═══ EXERCISE INPUT

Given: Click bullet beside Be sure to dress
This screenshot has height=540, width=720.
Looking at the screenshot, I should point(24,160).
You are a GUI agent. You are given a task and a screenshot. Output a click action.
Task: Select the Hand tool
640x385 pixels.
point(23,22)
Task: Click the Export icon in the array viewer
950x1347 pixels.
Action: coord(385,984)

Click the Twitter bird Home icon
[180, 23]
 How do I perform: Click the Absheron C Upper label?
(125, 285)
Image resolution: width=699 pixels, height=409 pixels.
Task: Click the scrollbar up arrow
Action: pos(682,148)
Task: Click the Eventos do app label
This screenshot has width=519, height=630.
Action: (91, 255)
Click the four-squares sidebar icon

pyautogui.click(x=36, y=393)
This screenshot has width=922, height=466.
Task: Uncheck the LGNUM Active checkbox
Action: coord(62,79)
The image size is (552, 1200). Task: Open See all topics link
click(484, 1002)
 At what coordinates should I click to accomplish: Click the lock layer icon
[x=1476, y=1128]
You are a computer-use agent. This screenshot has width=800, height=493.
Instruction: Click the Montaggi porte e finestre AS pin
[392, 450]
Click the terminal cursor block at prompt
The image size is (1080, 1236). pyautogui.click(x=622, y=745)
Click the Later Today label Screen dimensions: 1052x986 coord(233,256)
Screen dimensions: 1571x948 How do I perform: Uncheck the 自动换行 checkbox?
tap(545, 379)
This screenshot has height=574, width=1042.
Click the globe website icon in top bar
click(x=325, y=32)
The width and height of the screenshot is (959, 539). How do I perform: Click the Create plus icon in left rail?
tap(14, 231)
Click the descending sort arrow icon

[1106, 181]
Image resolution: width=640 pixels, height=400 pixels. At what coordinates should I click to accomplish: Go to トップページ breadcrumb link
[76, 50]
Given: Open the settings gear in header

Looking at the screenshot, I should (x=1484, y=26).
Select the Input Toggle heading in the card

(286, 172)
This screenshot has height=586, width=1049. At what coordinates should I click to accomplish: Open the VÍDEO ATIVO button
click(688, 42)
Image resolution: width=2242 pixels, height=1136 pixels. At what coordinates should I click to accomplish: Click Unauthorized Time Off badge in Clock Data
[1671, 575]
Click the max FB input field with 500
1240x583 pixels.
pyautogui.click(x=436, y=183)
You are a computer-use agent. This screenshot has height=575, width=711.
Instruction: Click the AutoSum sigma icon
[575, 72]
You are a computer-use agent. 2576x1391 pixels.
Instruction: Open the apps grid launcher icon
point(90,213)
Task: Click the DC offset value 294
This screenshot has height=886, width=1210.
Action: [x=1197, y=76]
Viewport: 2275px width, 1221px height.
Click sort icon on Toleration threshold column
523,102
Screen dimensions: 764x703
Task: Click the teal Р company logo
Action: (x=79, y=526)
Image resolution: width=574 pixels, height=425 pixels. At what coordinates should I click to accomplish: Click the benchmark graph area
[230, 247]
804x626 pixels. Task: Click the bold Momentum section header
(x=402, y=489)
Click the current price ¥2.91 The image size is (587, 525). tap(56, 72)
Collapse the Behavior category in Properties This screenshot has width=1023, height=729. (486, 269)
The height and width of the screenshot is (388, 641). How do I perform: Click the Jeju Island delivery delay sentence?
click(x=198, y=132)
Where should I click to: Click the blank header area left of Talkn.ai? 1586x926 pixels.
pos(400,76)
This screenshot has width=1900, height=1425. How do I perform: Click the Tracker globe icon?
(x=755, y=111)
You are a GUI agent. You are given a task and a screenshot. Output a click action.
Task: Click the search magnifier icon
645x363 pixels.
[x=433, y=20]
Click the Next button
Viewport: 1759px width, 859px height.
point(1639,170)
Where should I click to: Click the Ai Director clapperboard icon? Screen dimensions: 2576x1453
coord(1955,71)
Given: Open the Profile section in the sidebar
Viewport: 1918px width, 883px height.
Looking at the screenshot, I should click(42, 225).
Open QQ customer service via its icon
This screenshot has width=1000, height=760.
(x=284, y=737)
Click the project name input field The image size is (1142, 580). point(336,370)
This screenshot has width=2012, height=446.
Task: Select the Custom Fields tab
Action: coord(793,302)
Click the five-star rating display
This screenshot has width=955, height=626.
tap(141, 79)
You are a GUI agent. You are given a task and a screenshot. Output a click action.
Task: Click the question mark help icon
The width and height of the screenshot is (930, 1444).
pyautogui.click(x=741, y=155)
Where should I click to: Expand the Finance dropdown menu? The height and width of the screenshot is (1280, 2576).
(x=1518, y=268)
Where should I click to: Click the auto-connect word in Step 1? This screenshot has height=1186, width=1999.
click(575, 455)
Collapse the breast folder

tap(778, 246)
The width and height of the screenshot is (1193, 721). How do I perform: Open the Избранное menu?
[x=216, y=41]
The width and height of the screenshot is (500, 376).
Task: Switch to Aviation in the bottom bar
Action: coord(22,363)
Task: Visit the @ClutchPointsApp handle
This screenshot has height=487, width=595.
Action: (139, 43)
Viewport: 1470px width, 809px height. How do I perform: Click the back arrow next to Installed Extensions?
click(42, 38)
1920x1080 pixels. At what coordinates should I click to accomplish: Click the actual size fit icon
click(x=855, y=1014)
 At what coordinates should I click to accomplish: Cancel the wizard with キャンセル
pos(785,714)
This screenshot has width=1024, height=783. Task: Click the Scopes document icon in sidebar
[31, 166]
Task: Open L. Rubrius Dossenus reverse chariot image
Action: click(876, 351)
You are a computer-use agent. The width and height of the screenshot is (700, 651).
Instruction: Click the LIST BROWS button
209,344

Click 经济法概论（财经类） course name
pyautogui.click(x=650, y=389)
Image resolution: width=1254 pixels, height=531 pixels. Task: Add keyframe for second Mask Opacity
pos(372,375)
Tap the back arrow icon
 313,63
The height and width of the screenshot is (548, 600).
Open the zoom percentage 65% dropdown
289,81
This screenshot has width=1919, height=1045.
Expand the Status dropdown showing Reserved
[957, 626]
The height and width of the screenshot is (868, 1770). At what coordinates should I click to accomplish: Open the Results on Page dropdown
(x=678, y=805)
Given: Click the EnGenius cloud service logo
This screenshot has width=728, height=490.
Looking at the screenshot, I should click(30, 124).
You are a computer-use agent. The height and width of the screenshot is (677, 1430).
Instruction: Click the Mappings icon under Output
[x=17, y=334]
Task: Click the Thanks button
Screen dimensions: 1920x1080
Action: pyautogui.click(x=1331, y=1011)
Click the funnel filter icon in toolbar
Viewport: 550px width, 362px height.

══════

## EXERCISE
Arrange every line of the listing above as a numbered list, leaving out the blank lines.

## WRITTEN SOLUTION
1. Given: Click bullet beside Be sure to dress
2. This screenshot has height=540, width=720.
3. Looking at the screenshot, I should point(24,160).
4. You are a GUI agent. You are given a task and a screenshot. Output a click action.
5. Task: Select the Hand tool
6. 640x385 pixels.
7. point(23,22)
8. Task: Click the Export icon in the array viewer
9. 950x1347 pixels.
10. Action: coord(385,984)
11. Click the Twitter bird Home icon
12. [180, 23]
13.  How do I perform: Click the Absheron C Upper label?
14. (125, 285)
15. Image resolution: width=699 pixels, height=409 pixels.
16. Task: Click the scrollbar up arrow
17. Action: pos(682,148)
18. Task: Click the Eventos do app label
19. This screenshot has width=519, height=630.
20. Action: (91, 255)
21. Click the four-squares sidebar icon
22. pyautogui.click(x=36, y=393)
23. This screenshot has width=922, height=466.
24. Task: Uncheck the LGNUM Active checkbox
25. Action: coord(62,79)
26. The image size is (552, 1200). Task: Open See all topics link
27. click(484, 1002)
28.  At what coordinates should I click to accomplish: Click the lock layer icon
29. [x=1476, y=1128]
30. You are a computer-use agent. This screenshot has width=800, height=493.
31. Instruction: Click the Montaggi porte e finestre AS pin
32. [392, 450]
33. Click the terminal cursor block at prompt
34. The image size is (1080, 1236). pyautogui.click(x=622, y=745)
35. Click the Later Today label Screen dimensions: 1052x986 coord(233,256)
36. Screen dimensions: 1571x948 How do I perform: Uncheck the 自动换行 checkbox?
37. tap(545, 379)
38. This screenshot has height=574, width=1042.
39. Click the globe website icon in top bar
40. click(x=325, y=32)
41. The width and height of the screenshot is (959, 539). How do I perform: Click the Create plus icon in left rail?
42. tap(14, 231)
43. Click the descending sort arrow icon
44. [1106, 181]
45. Image resolution: width=640 pixels, height=400 pixels. At what coordinates should I click to accomplish: Go to トップページ breadcrumb link
46. [76, 50]
47. Given: Open the settings gear in header
48. Looking at the screenshot, I should (x=1484, y=26).
49. Select the Input Toggle heading in the card
50. (286, 172)
51. This screenshot has height=586, width=1049. At what coordinates should I click to accomplish: Open the VÍDEO ATIVO button
52. click(688, 42)
53. Image resolution: width=2242 pixels, height=1136 pixels. At what coordinates should I click to accomplish: Click Unauthorized Time Off badge in Clock Data
54. [1671, 575]
55. Click the max FB input field with 500
56. 1240x583 pixels.
57. pyautogui.click(x=436, y=183)
58. You are a computer-use agent. This screenshot has height=575, width=711.
59. Instruction: Click the AutoSum sigma icon
60. [575, 72]
61. You are a computer-use agent. 2576x1391 pixels.
62. Instruction: Open the apps grid launcher icon
63. point(90,213)
64. Task: Click the DC offset value 294
65. This screenshot has height=886, width=1210.
66. Action: [x=1197, y=76]
67. Viewport: 2275px width, 1221px height.
68. Click sort icon on Toleration threshold column
69. 523,102
70. Screen dimensions: 764x703
71. Task: Click the teal Р company logo
72. Action: (x=79, y=526)
73. Image resolution: width=574 pixels, height=425 pixels. At what coordinates should I click to accomplish: Click the benchmark graph area
74. [230, 247]
75. 804x626 pixels. Task: Click the bold Momentum section header
76. (x=402, y=489)
77. Click the current price ¥2.91 The image size is (587, 525). tap(56, 72)
78. Collapse the Behavior category in Properties This screenshot has width=1023, height=729. (486, 269)
79. The height and width of the screenshot is (388, 641). How do I perform: Click the Jeju Island delivery delay sentence?
80. click(x=198, y=132)
81. Where should I click to: Click the blank header area left of Talkn.ai? 1586x926 pixels.
82. pos(400,76)
83. This screenshot has width=1900, height=1425. How do I perform: Click the Tracker globe icon?
84. (x=755, y=111)
85. You are a GUI agent. You are given a task and a screenshot. Output a click action.
86. Task: Click the search magnifier icon
87. 645x363 pixels.
88. [x=433, y=20]
89. Click the Next button
90. Viewport: 1759px width, 859px height.
91. point(1639,170)
92. Where should I click to: Click the Ai Director clapperboard icon? Screen dimensions: 2576x1453
93. coord(1955,71)
94. Given: Open the Profile section in the sidebar
95. Viewport: 1918px width, 883px height.
96. Looking at the screenshot, I should click(42, 225).
97. Open QQ customer service via its icon
98. This screenshot has width=1000, height=760.
99. (x=284, y=737)
100. Click the project name input field The image size is (1142, 580). point(336,370)
101. This screenshot has width=2012, height=446.
102. Task: Select the Custom Fields tab
103. Action: coord(793,302)
104. Click the five-star rating display
105. This screenshot has width=955, height=626.
106. tap(141, 79)
107. You are a GUI agent. You are given a task and a screenshot. Output a click action.
108. Task: Click the question mark help icon
109. The width and height of the screenshot is (930, 1444).
110. pyautogui.click(x=741, y=155)
111. Where should I click to: Expand the Finance dropdown menu? The height and width of the screenshot is (1280, 2576).
112. (x=1518, y=268)
113. Where should I click to: Click the auto-connect word in Step 1? This screenshot has height=1186, width=1999.
114. click(575, 455)
115. Collapse the breast folder
116. tap(778, 246)
117. The width and height of the screenshot is (1193, 721). How do I perform: Open the Избранное menu?
118. [x=216, y=41]
119. The width and height of the screenshot is (500, 376).
120. Task: Switch to Aviation in the bottom bar
121. Action: coord(22,363)
122. Task: Visit the @ClutchPointsApp handle
123. This screenshot has height=487, width=595.
124. Action: (139, 43)
125. Viewport: 1470px width, 809px height. How do I perform: Click the back arrow next to Installed Extensions?
126. click(42, 38)
127. 1920x1080 pixels. At what coordinates should I click to accomplish: Click the actual size fit icon
128. click(x=855, y=1014)
129.  At what coordinates should I click to accomplish: Cancel the wizard with キャンセル
130. pos(785,714)
131. This screenshot has width=1024, height=783. Task: Click the Scopes document icon in sidebar
132. [31, 166]
133. Task: Open L. Rubrius Dossenus reverse chariot image
134. Action: click(876, 351)
135. You are a computer-use agent. The width and height of the screenshot is (700, 651).
136. Instruction: Click the LIST BROWS button
137. 209,344
138. Click 经济法概论（财经类） course name
139. pyautogui.click(x=650, y=389)
140. Image resolution: width=1254 pixels, height=531 pixels. Task: Add keyframe for second Mask Opacity
141. pos(372,375)
142. Tap the back arrow icon
143.  313,63
144. The height and width of the screenshot is (548, 600).
145. Open the zoom percentage 65% dropdown
146. 289,81
147. This screenshot has width=1919, height=1045.
148. Expand the Status dropdown showing Reserved
149. [957, 626]
150. The height and width of the screenshot is (868, 1770). At what coordinates should I click to accomplish: Open the Results on Page dropdown
151. (x=678, y=805)
152. Given: Click the EnGenius cloud service logo
153. This screenshot has width=728, height=490.
154. Looking at the screenshot, I should click(30, 124).
155. You are a computer-use agent. The height and width of the screenshot is (677, 1430).
156. Instruction: Click the Mappings icon under Output
157. [x=17, y=334]
158. Task: Click the Thanks button
159. Screen dimensions: 1920x1080
160. Action: pyautogui.click(x=1331, y=1011)
161. Click the funnel filter icon in toolbar
162. Viewport: 550px width, 362px height.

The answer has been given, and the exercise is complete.